Sayfa —
I – Emperyalizm nedir?
Sözcük anlamı ile ‘’ yayılmacılık’’ demek olan emperyalizmin politik anlamı; Bir bölgenin kaynaklarını Kendi denetimi altına almak isteyen başka devletin; o bölgedeki insan dahil bütün kaynakları ve yönetimi kontrolüne alması.
Günümüzde sömürgeci devletler kendi askerlerini değil egemen oldukları bölge veya devletlerin insanlarını kullanırlar. Kendi askerlerini göndermek en son uyguladıkları yöntemdir ki, mutlaka göndermeleri gerekiyorsa ‘’ Kendisi için savaşan askeri güçleri eğitmek için’’ gönderirler. Sonuçta kendi insanı, askeri – olağan dışı bir olay olmazsa – ÖLMEZ.
Emperyalist devletler sadece askeri tedbirler almazlar. Hatta bunu EN SON düşünürler. Önce bir sorun oluşturulur veya geçmişte kalmış bir konuyu güncelleştirip mesele haline getirir. Bunu üç yöntemle gerçekleştirir: Sinema filmleri, yazılı basın ve televizyon, değerlendirebileceği siyasetçiler…
Bu üç yöntemin başarılı olması için önceden belirlenmiş konunun ( veya uydurulmuş meselenin) ‘’ sürekli konuşulmasını’’ sağlar, böylece gündem oluşturulur. Seçilen kişiler ( sinema oyuncusu, politikacı, yazar, gazeteci, v.s.) sürekli ödüllendirilerek, televizyon ve gazetelerde haberleri yapılarak ‘’ parlatılır’’. İlgili kişi siyasetçi ise toplumun hoşuna gidecek şekilde anlatılır ( bağlama çalması, yoksul bir aileden gelmesi, az gelişmiş bir şehirde büyümesi gibi).
Topluma, Onlar fark etmeden tanıtılan ve öne çıkartılan kişi; Sinema sanatçısı (!) ise şöhretin zevkini, siyasetçiyse politik gücün ve ‘’ dokunulmazlığın’’ keyfini, ticaretle uğraşıyorsa zenginliğin tadını almıştır, gazeteci ise bir gazetede köşe sahibi yapılıp – televizyonlara ÇIKARTILMAYA ALIŞTIRILMIŞTIR.
Artık emperyal gücün oyuncağı haline gelmeye, layık olmadığı kadar çok övülmeye, kendisine verilenleri korumak için öpülmeye hazırdır..

II – Bir zamanların terörist başı A. Öcalan CİA marifetiyle Kenya’da yakalanıp ABD tarafından Türkiye’ye teslim edilince uçakta görevli askerlere ilk sözü şu olmuştu hatırlarsanız:
‘’ Devletin hizmetindeyim’’ .
Terörist başı GEÇ KALMIŞ OLSA BİLE şunu ANLAMIŞTI :
‘’ABD; Kendisini kullandı, gözden çıkardı, Türkiye’ye verdi.. Eğer ABD böyle düşünmeseydi ‘’ teslim etmezdi’’ .

Veri kesiti —
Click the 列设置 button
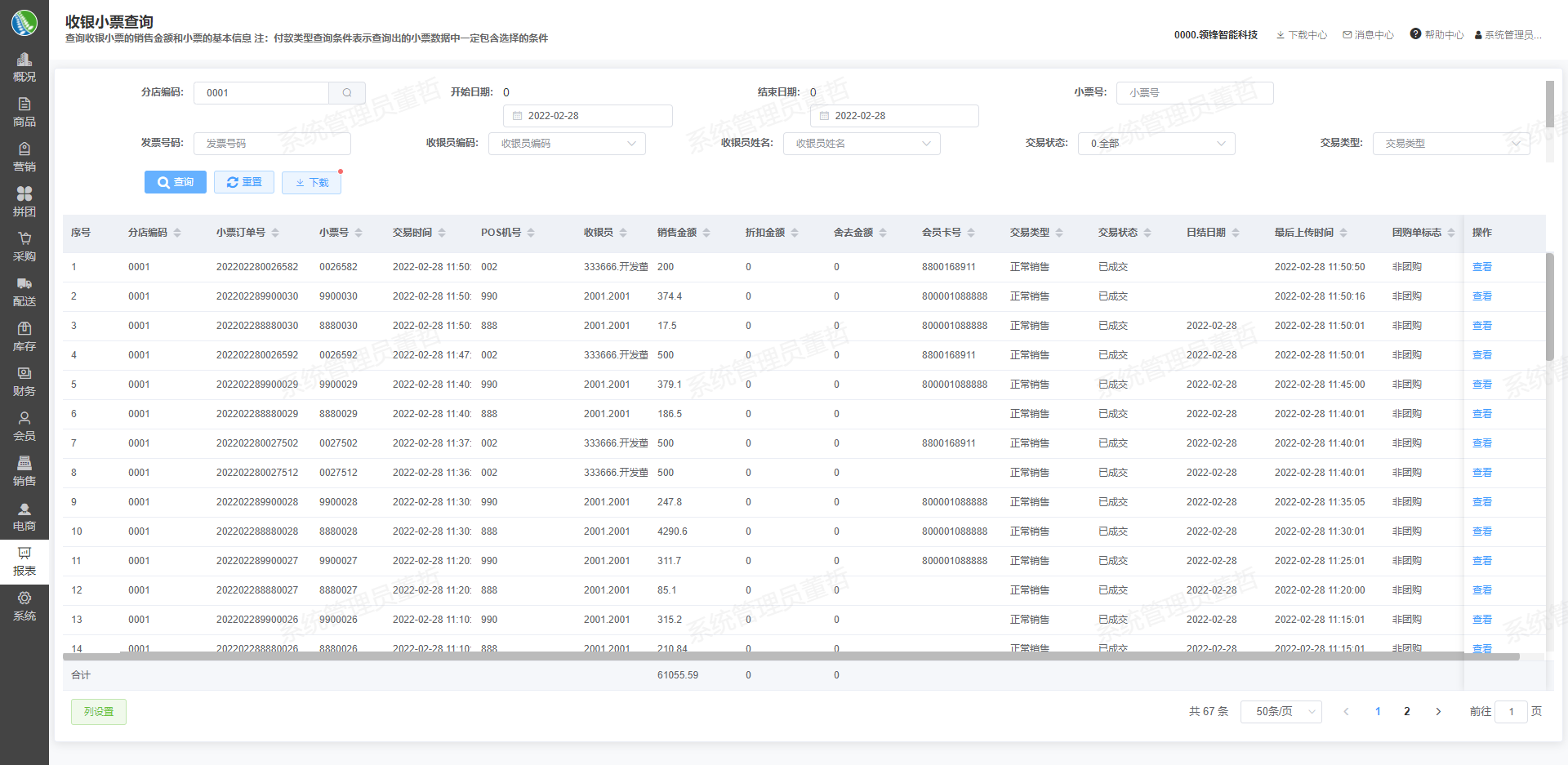 pyautogui.click(x=99, y=712)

Görev —
Emperyalizmi anlatan sayfaya göre emperyalizm sözcüğü, sözcük anlamıyla ne demektir?

Yanıt —
Sözcük anlamıyla "yayılmacılık" demektir.